**EXERCISE BRIEF**
Line by line, repeat the data below exactly, beginning at the first line and ending at the line with "telefonos (43, 1324)". Omit pictures.

(Stored data entries)
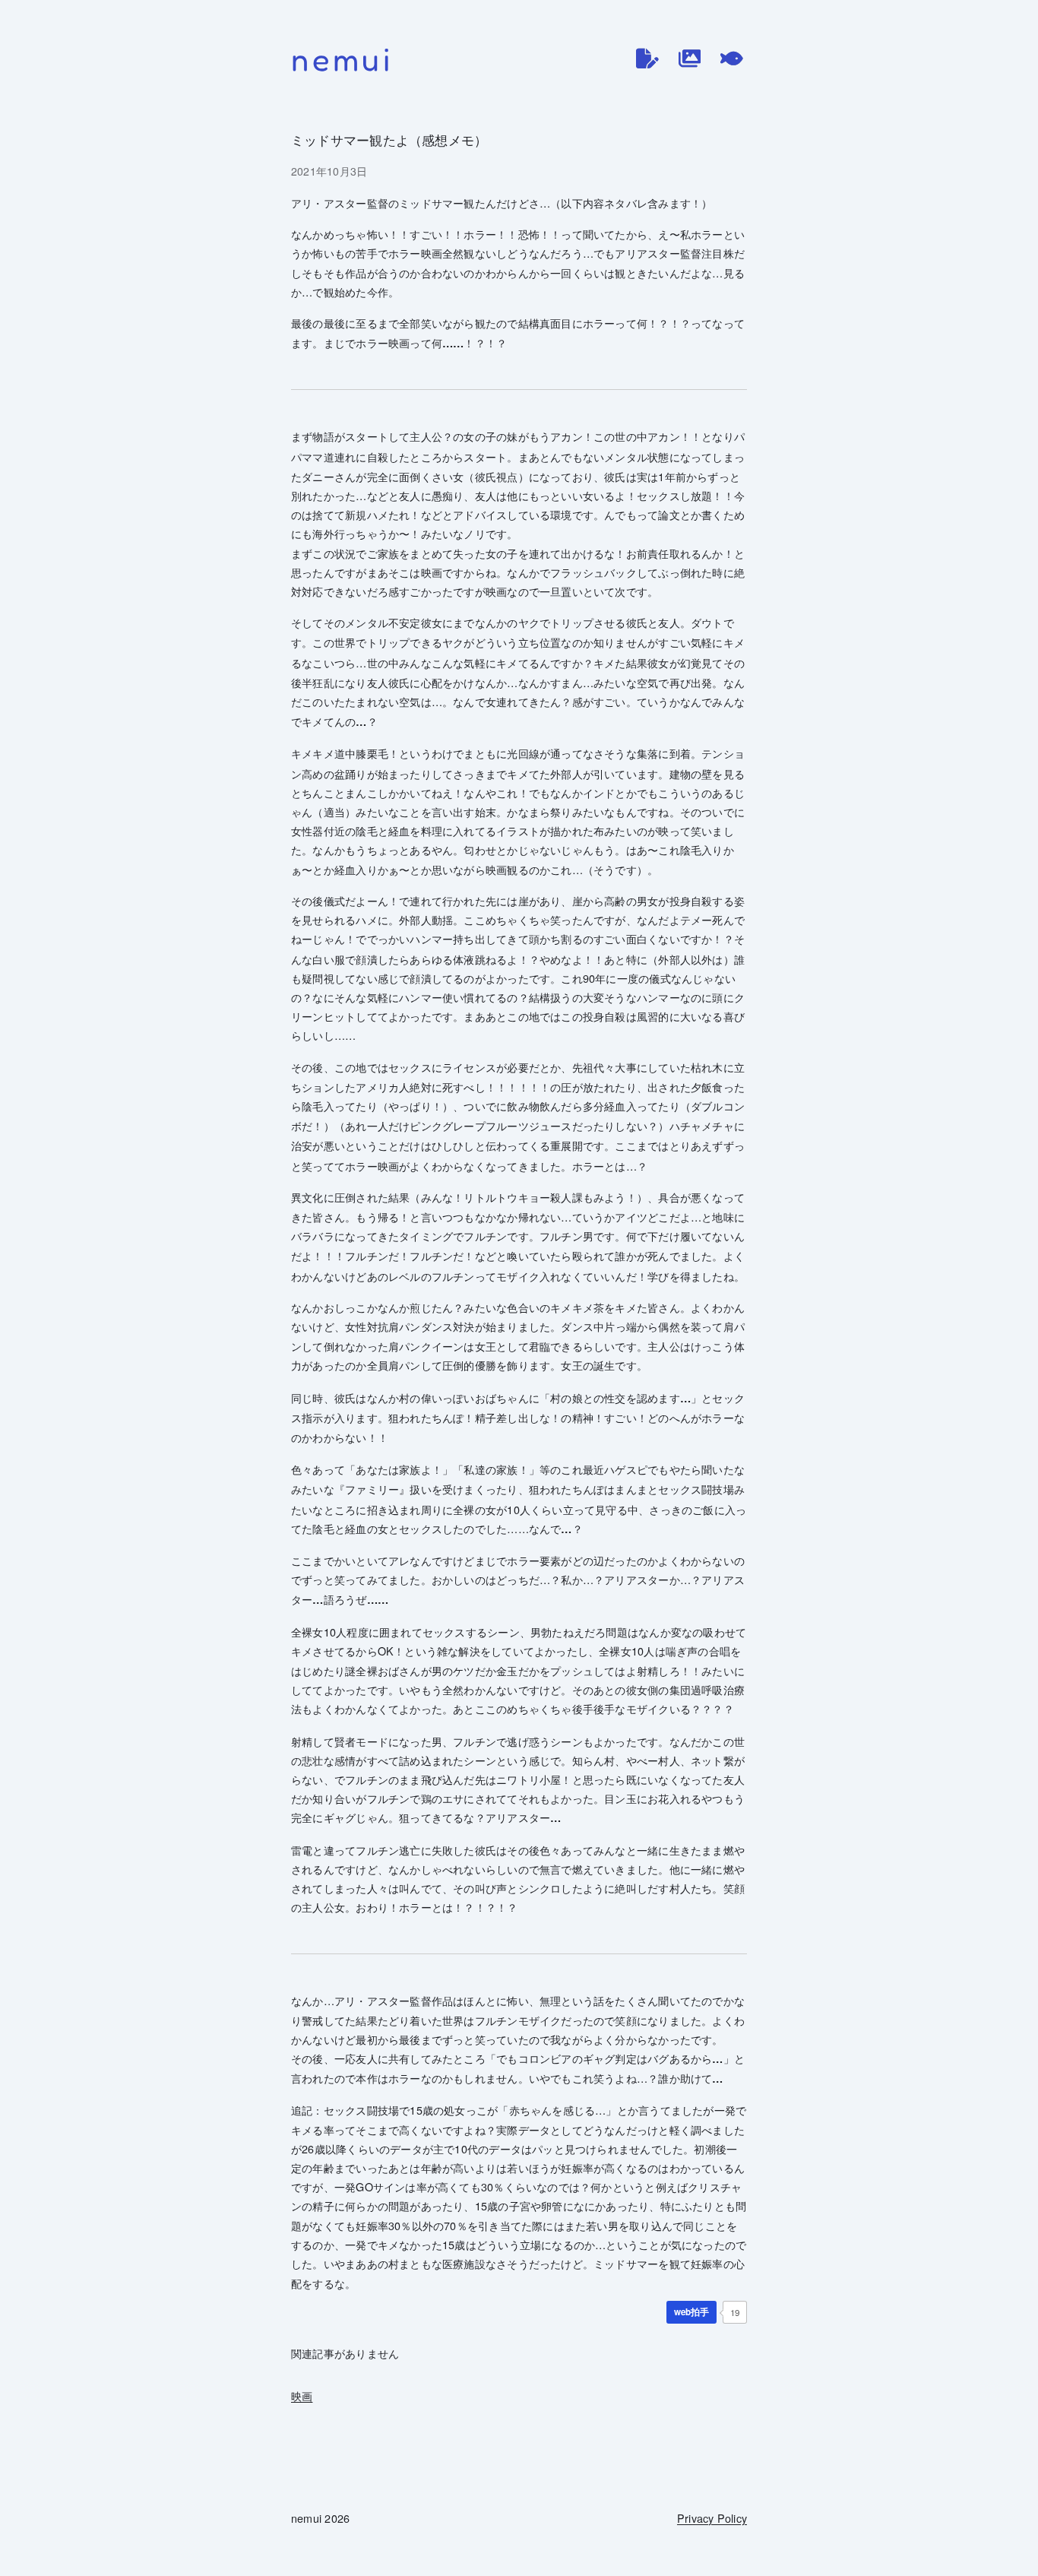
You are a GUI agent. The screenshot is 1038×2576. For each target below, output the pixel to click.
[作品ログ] (690, 58)
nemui (342, 59)
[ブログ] (647, 58)
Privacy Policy (712, 2518)
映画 (301, 2395)
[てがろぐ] (732, 58)
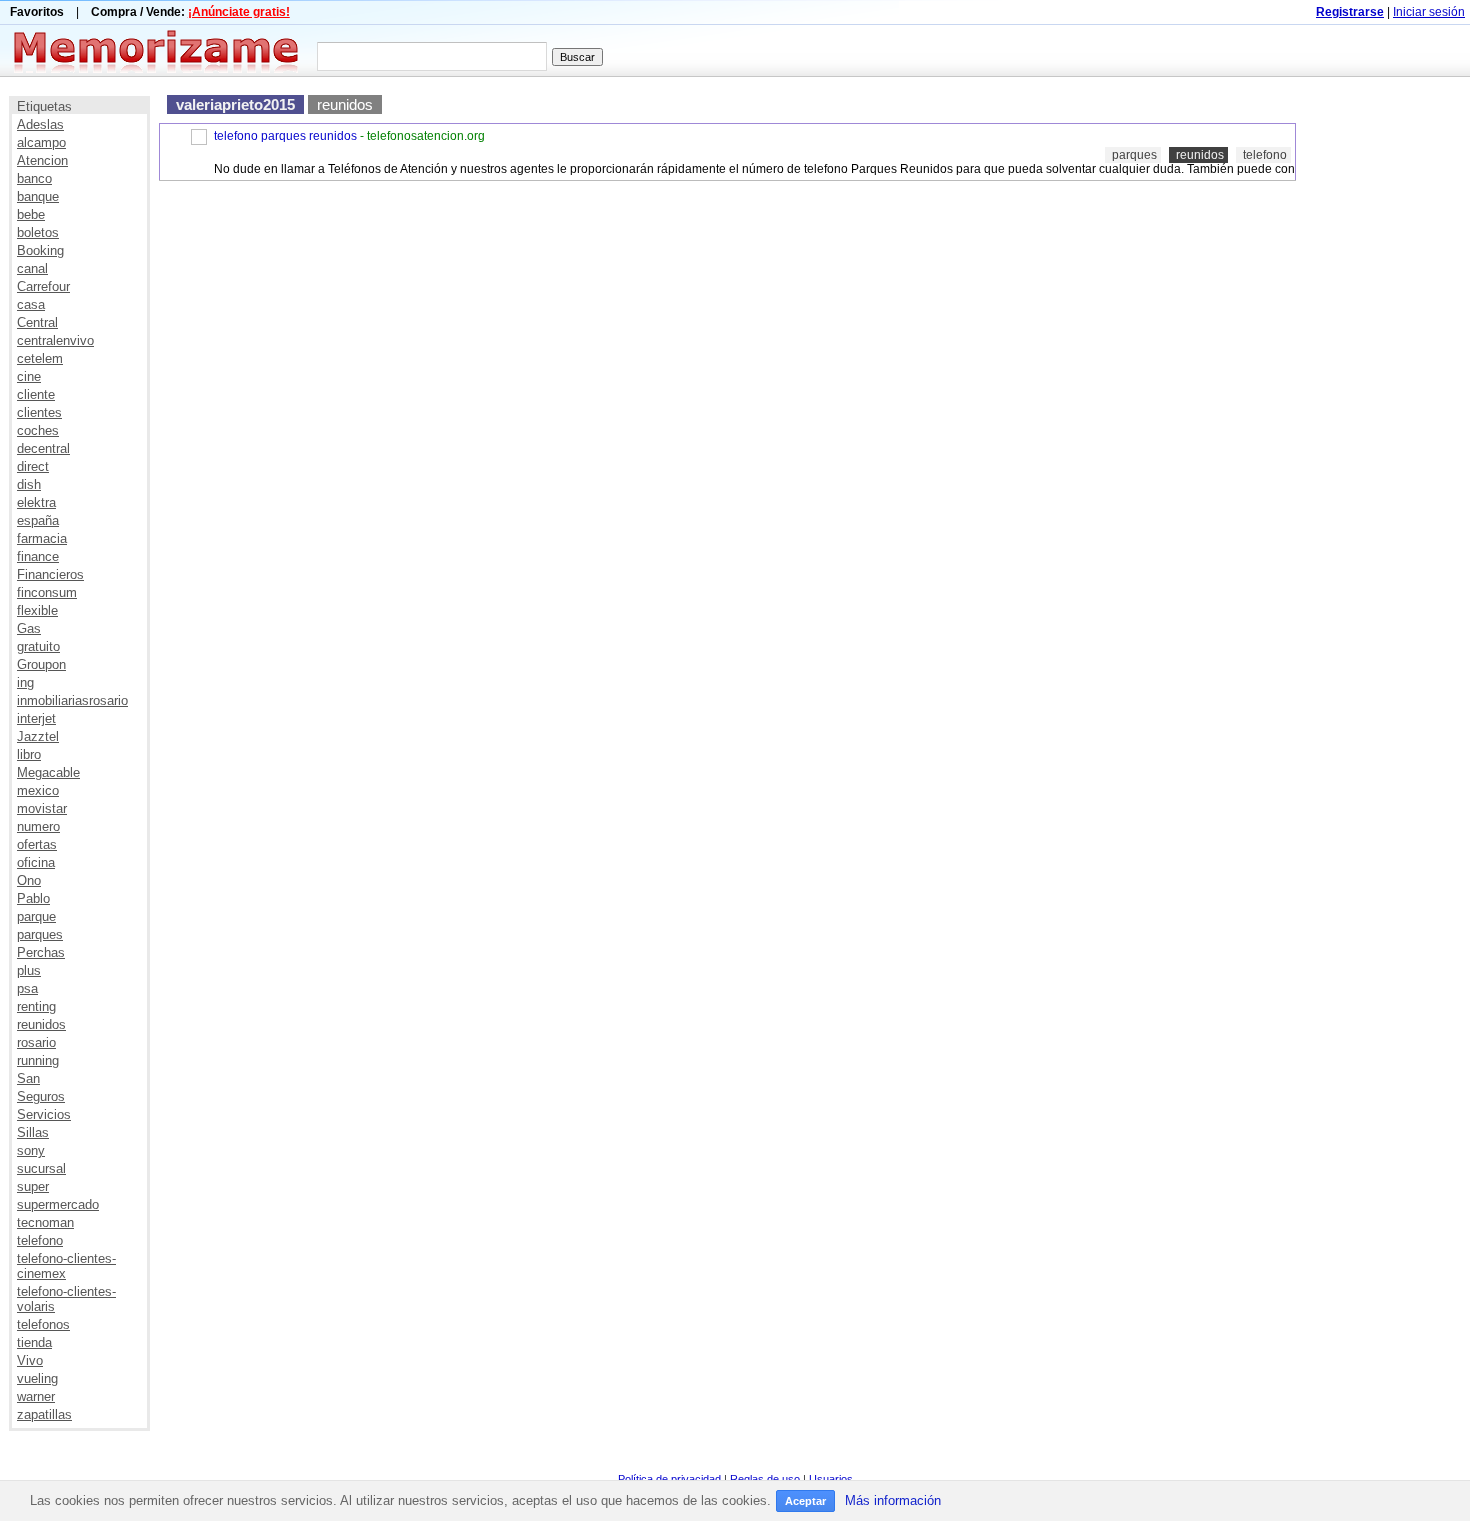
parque (36, 916)
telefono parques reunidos (285, 136)
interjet (36, 718)
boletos (38, 232)
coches (38, 430)
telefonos (43, 1324)
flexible (37, 610)
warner (36, 1396)
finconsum (47, 592)
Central (37, 322)
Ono (29, 880)
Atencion (42, 160)
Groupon (41, 664)
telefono (40, 1240)
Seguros (41, 1096)
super (33, 1186)
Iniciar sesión (1429, 12)
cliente (36, 394)
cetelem (40, 358)
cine (29, 376)
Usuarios (831, 1479)
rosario (36, 1042)
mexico (38, 790)
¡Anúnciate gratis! (239, 12)
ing (25, 682)
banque (38, 196)
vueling (37, 1378)
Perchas (41, 952)
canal (32, 268)
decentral (43, 448)
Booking (40, 250)
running (38, 1060)
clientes (39, 412)
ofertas (37, 844)
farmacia (42, 538)
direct (33, 466)
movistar (42, 808)
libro (29, 754)
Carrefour (43, 286)
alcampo (41, 142)
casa (31, 304)
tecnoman (45, 1222)
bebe (31, 214)
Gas (29, 628)
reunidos (41, 1024)
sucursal (41, 1168)
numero (38, 826)
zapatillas (44, 1414)
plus (29, 970)
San (28, 1078)
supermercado (58, 1204)
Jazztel (38, 736)
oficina (36, 862)
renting (36, 1006)
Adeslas (40, 124)
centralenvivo (55, 340)
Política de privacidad (669, 1479)
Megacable (48, 772)
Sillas (33, 1132)
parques (40, 934)
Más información (893, 1500)
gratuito (38, 646)
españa (38, 520)
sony (31, 1150)
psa (27, 988)
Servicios (44, 1114)
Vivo (30, 1360)
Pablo (33, 898)
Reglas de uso (765, 1479)
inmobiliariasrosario (72, 700)
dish (29, 484)
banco (34, 178)
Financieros (50, 574)
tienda (34, 1342)
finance (38, 556)
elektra (36, 502)
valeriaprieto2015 (235, 104)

**SOLUTION BELOW**
You are a GUI agent. The screenshot is 1038×2576. For each target below, output the pixel to click.
[作品ログ] (690, 58)
nemui (342, 59)
[ブログ] (647, 58)
Privacy Policy (712, 2518)
映画 (301, 2395)
[てがろぐ] (732, 58)
parque (36, 916)
telefono parques reunidos (285, 136)
interjet (36, 718)
boletos (38, 232)
coches (38, 430)
telefonos (43, 1324)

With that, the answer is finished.